▶ Assignment: Give back exactly the lines of the material below, starting with the line with "Company (445, 29)" and going on through the line with "Widget (734, 2498)".

▶ Provided records:

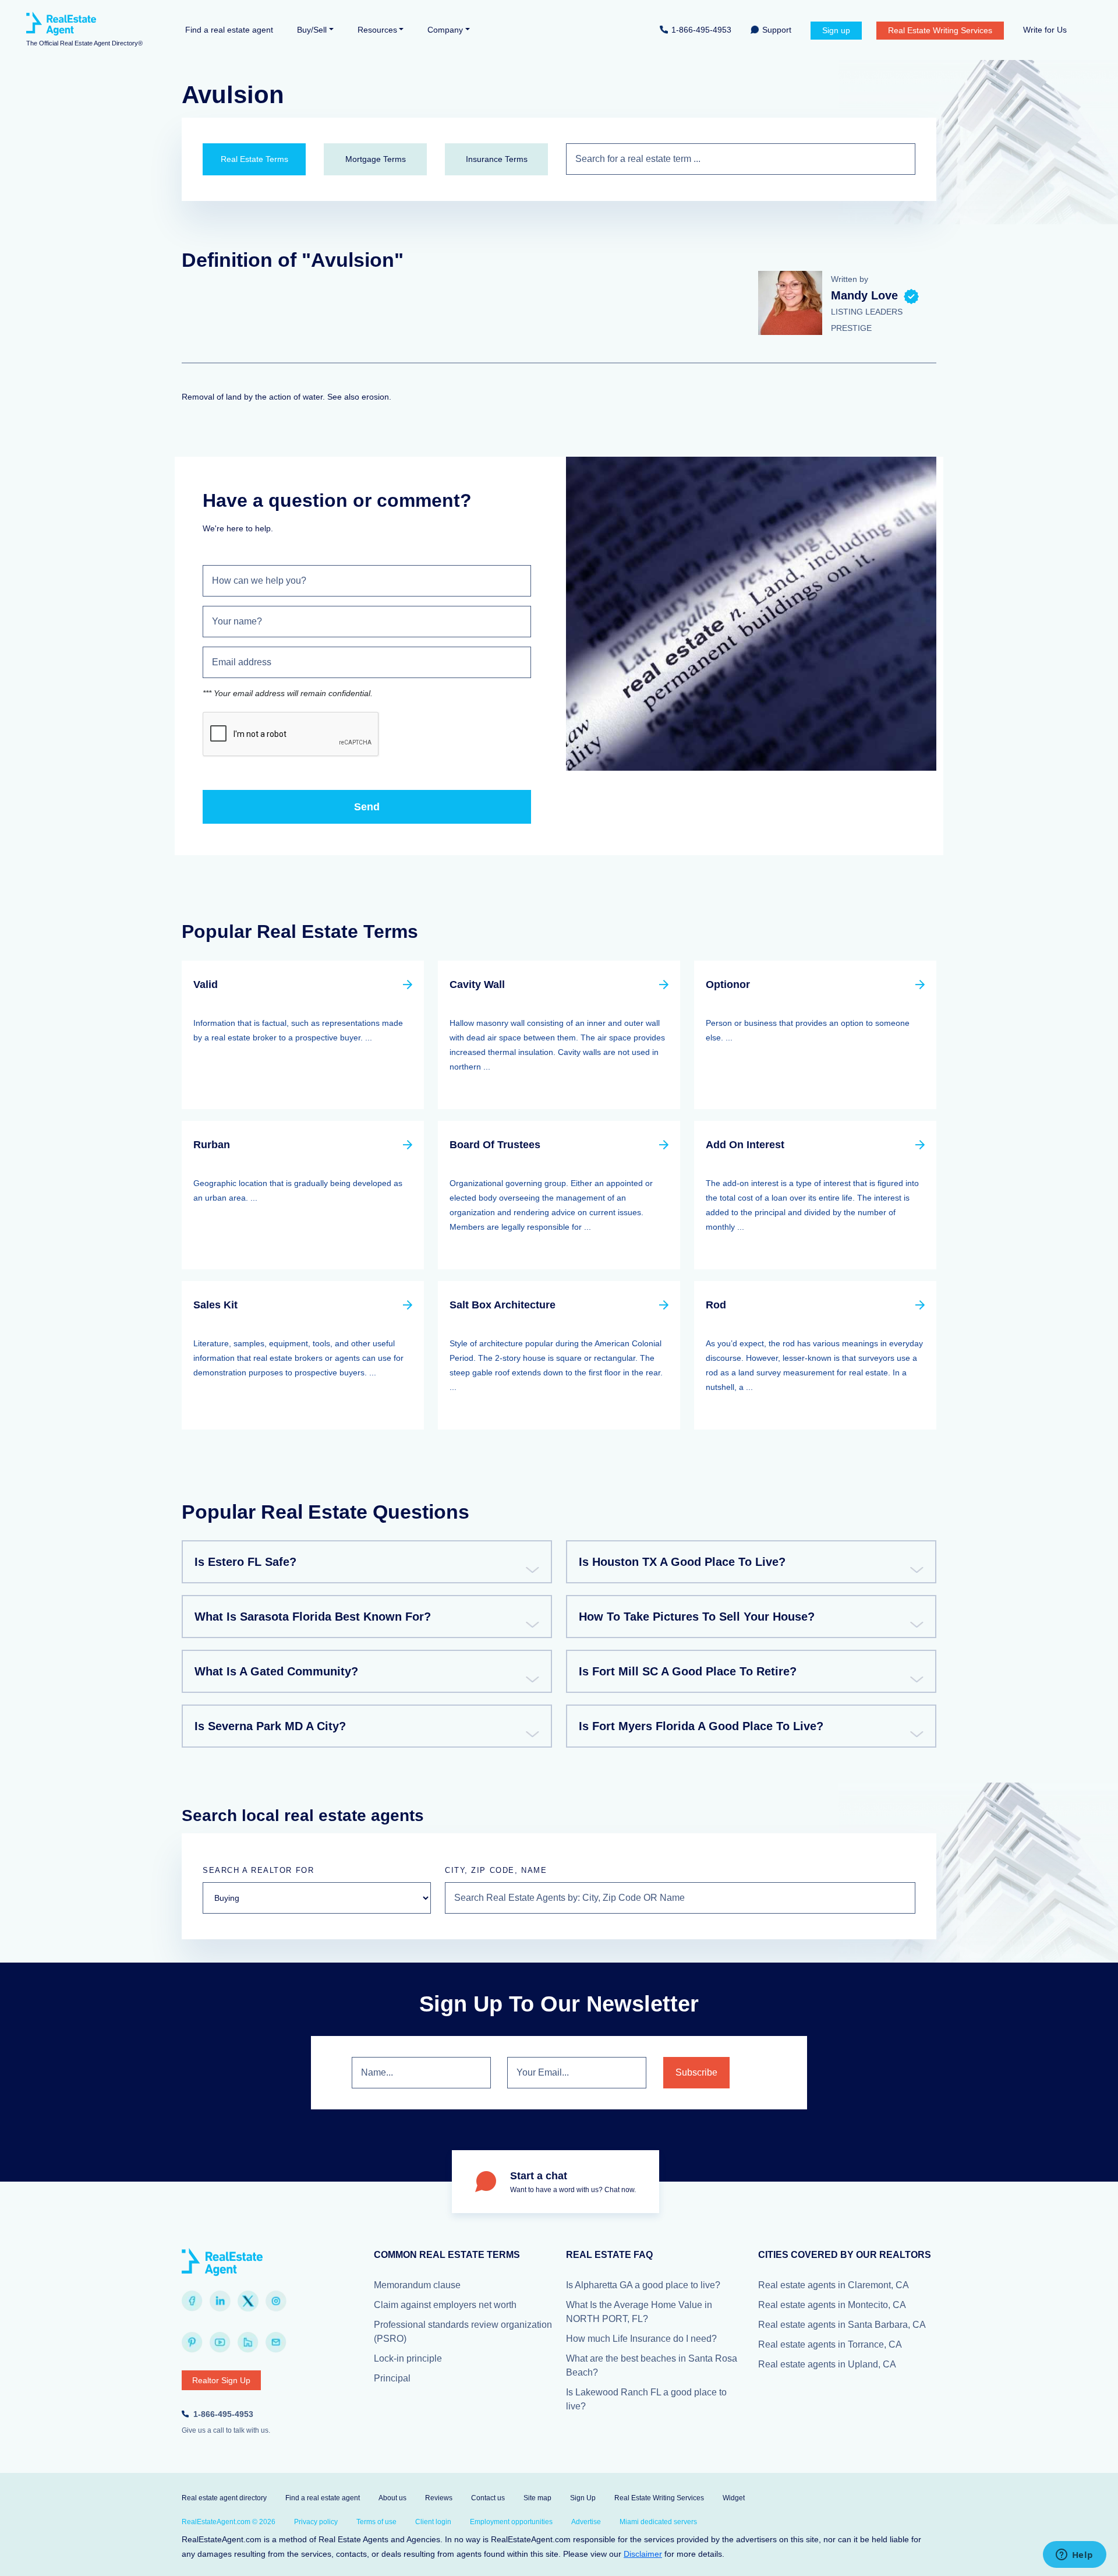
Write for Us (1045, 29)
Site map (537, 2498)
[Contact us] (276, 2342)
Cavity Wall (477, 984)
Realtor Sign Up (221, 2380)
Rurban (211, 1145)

---

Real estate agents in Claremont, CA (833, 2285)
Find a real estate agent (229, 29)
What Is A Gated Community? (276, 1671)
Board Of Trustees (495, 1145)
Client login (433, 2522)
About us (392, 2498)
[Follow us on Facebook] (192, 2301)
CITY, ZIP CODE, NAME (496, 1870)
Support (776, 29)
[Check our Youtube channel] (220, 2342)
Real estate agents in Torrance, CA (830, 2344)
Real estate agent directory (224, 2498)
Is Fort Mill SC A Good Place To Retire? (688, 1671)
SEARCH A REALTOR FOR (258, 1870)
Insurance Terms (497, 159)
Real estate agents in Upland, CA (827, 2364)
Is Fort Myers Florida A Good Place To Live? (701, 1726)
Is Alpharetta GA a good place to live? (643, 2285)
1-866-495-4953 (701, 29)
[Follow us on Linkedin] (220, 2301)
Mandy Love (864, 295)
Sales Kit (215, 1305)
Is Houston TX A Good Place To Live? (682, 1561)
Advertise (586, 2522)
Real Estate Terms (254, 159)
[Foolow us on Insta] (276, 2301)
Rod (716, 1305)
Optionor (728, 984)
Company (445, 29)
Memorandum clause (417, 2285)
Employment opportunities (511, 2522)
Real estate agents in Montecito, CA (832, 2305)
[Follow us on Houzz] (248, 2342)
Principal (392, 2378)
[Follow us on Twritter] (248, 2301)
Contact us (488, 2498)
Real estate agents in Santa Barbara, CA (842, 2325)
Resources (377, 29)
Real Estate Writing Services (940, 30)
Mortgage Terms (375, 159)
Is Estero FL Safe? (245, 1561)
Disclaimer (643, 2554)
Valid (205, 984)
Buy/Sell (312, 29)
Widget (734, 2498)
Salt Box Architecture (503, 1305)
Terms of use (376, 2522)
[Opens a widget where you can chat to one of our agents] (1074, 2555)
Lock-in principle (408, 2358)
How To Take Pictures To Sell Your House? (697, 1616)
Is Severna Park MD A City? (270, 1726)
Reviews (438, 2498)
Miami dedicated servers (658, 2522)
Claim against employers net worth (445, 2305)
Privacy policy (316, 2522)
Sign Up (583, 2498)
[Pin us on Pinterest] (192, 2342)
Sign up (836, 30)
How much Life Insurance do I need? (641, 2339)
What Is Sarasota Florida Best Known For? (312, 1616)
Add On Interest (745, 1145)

▶ Result for this task:
Company (445, 29)
Memorandum clause (417, 2285)
Employment opportunities (511, 2522)
Real estate agents in Montecito, CA (832, 2305)
[Follow us on Houzz] (248, 2342)
Principal (392, 2378)
[Follow us on Twritter] (248, 2301)
Contact us (488, 2498)
Real estate agents in Santa Barbara, CA (842, 2325)
Resources (377, 29)
Real Estate Writing Services (940, 30)
Mortgage Terms (375, 159)
Is Estero FL Safe? (245, 1561)
Disclaimer (643, 2554)
Valid (205, 984)
Buy/Sell (312, 29)
Widget (734, 2498)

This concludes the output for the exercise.